• Prompt
Once the line containing "Task: Open View" is found, please copy it and all lines after it through the end of the records, exactly, leaving out pictures.
━━━ Supplied records
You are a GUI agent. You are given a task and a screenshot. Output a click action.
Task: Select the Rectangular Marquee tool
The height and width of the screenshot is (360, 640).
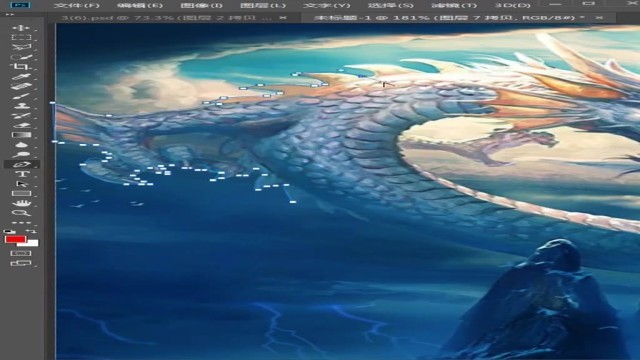click(21, 38)
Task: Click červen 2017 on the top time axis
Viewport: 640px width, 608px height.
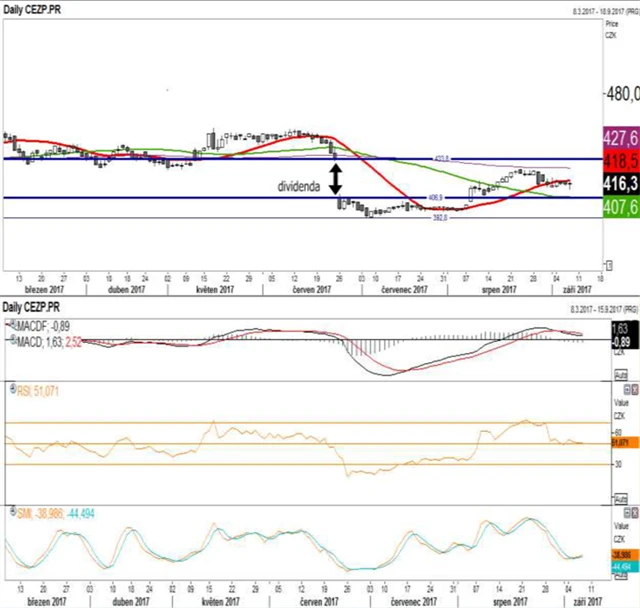Action: 311,290
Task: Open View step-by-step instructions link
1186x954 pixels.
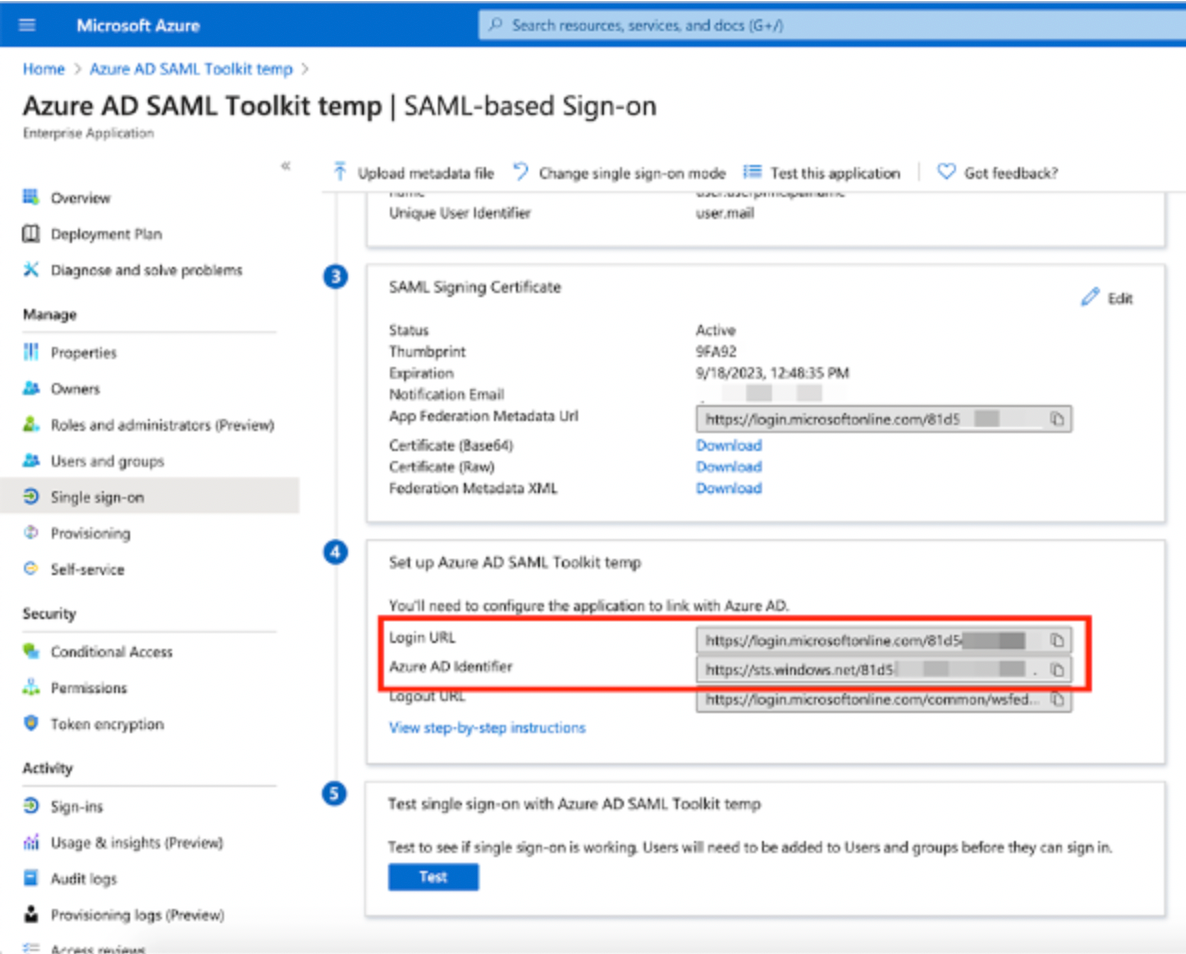Action: coord(487,728)
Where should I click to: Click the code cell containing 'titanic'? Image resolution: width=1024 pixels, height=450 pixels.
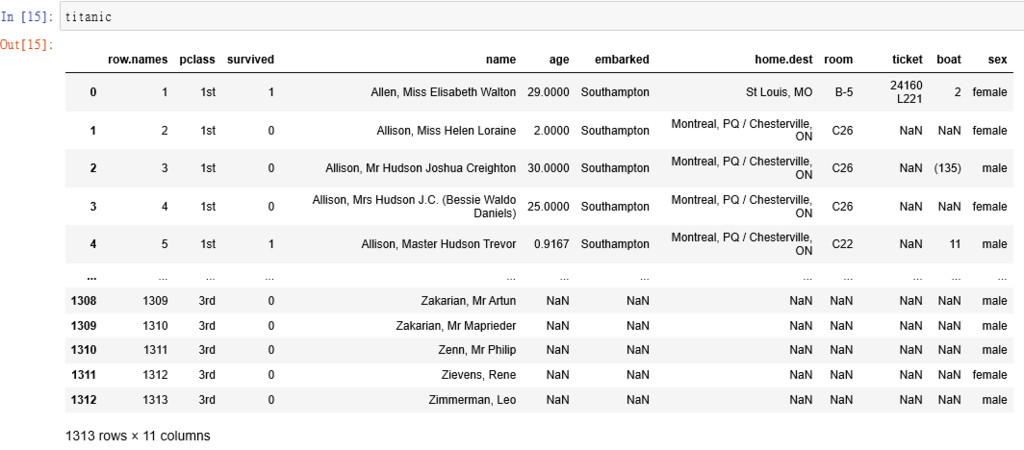540,16
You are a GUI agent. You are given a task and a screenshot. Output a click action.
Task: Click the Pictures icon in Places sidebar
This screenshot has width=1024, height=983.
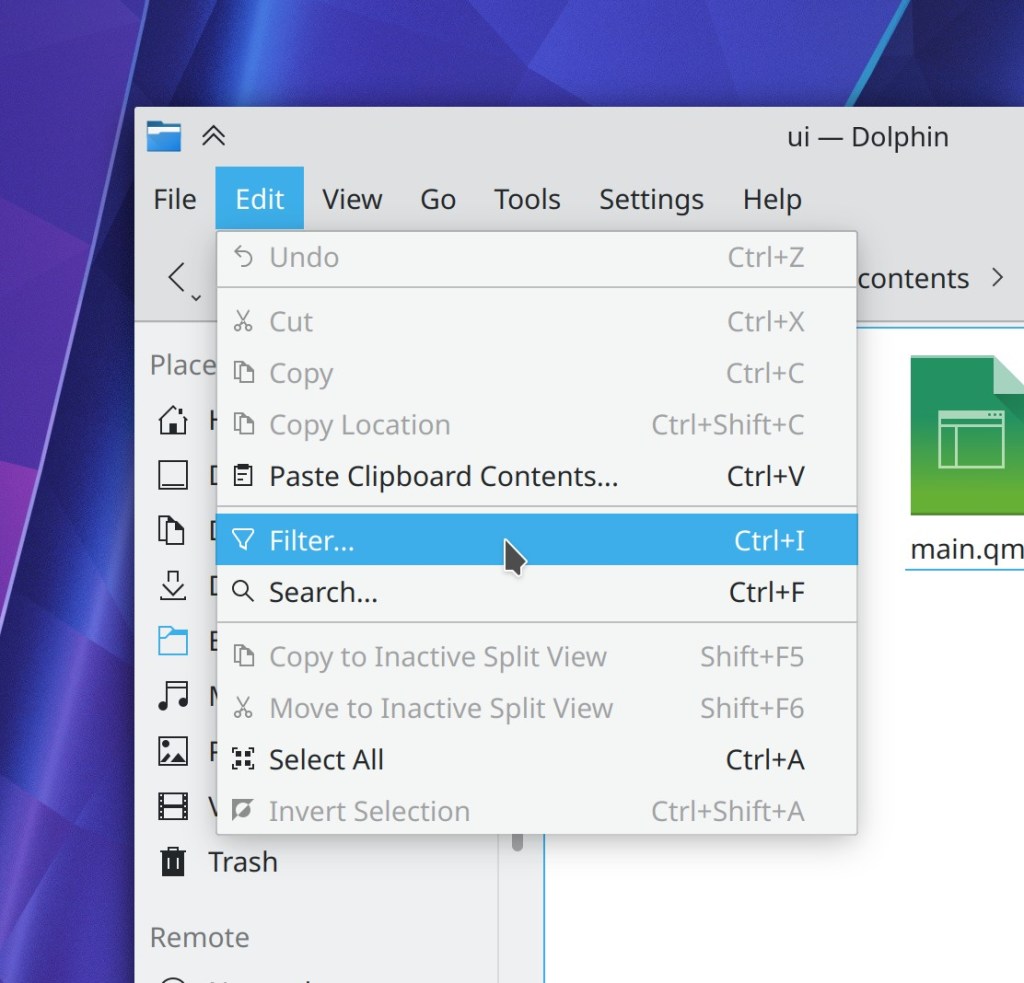(173, 750)
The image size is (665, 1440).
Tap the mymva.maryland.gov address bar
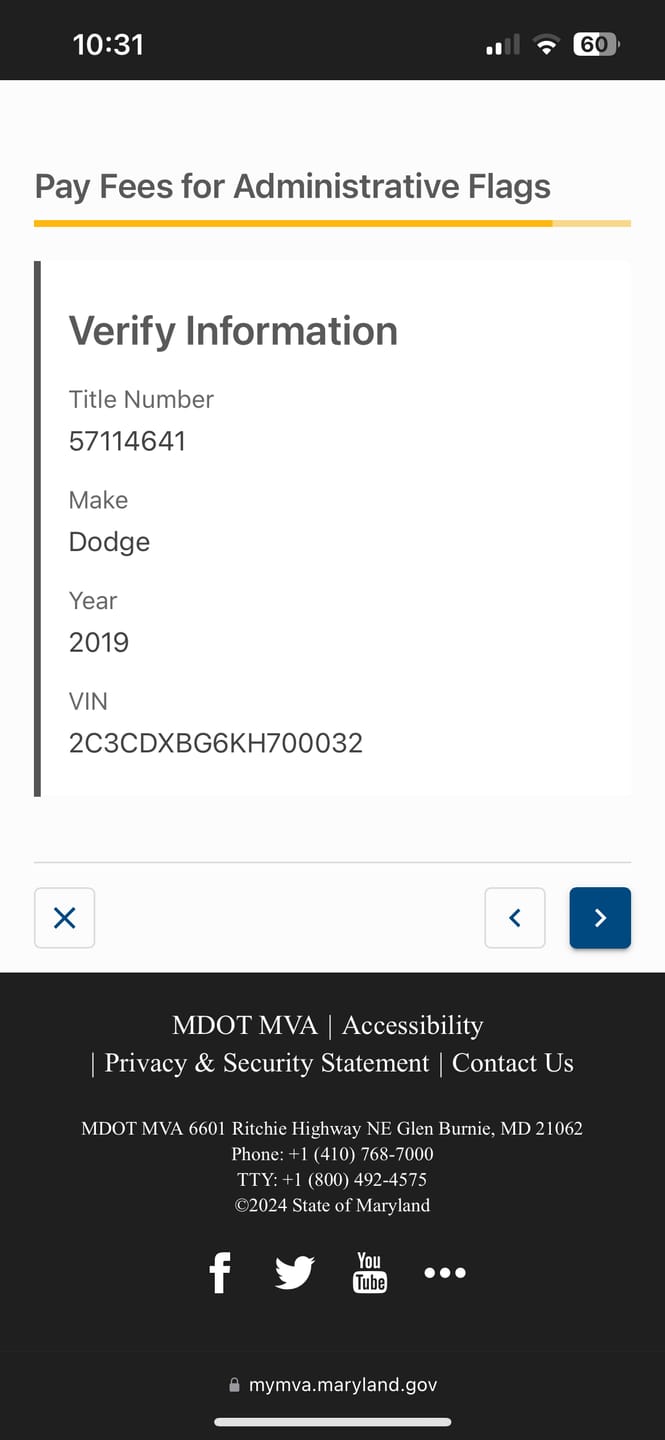click(333, 1385)

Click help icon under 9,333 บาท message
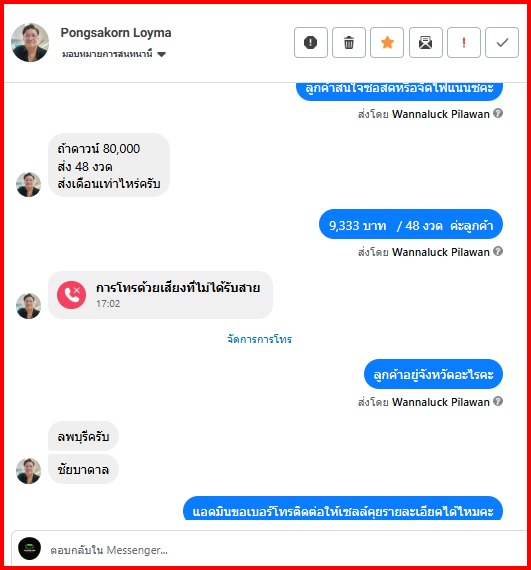pos(498,251)
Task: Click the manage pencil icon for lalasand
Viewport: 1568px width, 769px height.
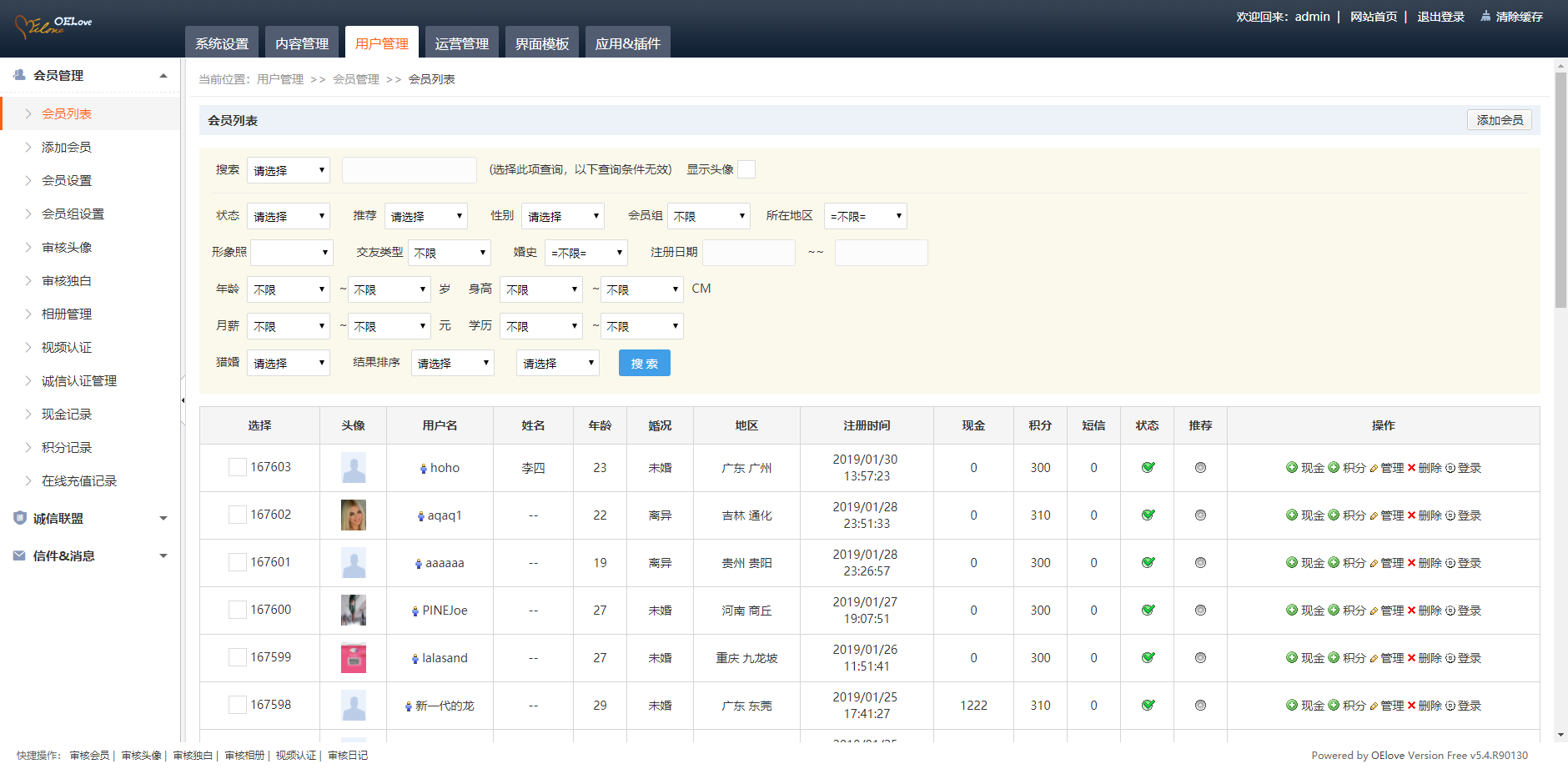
━━━━━━
• Result of this task
Task: Open View step-by-step instructions link
1186x954 pixels.
Action: coord(487,728)
Where should I click to: Click the code cell containing 'titanic'? Image resolution: width=1024 pixels, height=450 pixels.
540,16
You are a GUI agent. You are given a task and a screenshot. Output a click action.
Task: Click the Pictures icon in Places sidebar
This screenshot has width=1024, height=983.
(173, 750)
The image size is (665, 1440).
Tap the mymva.maryland.gov address bar
click(333, 1385)

Click help icon under 9,333 บาท message
pos(498,251)
Task: Click the manage pencil icon for lalasand
Viewport: 1568px width, 769px height.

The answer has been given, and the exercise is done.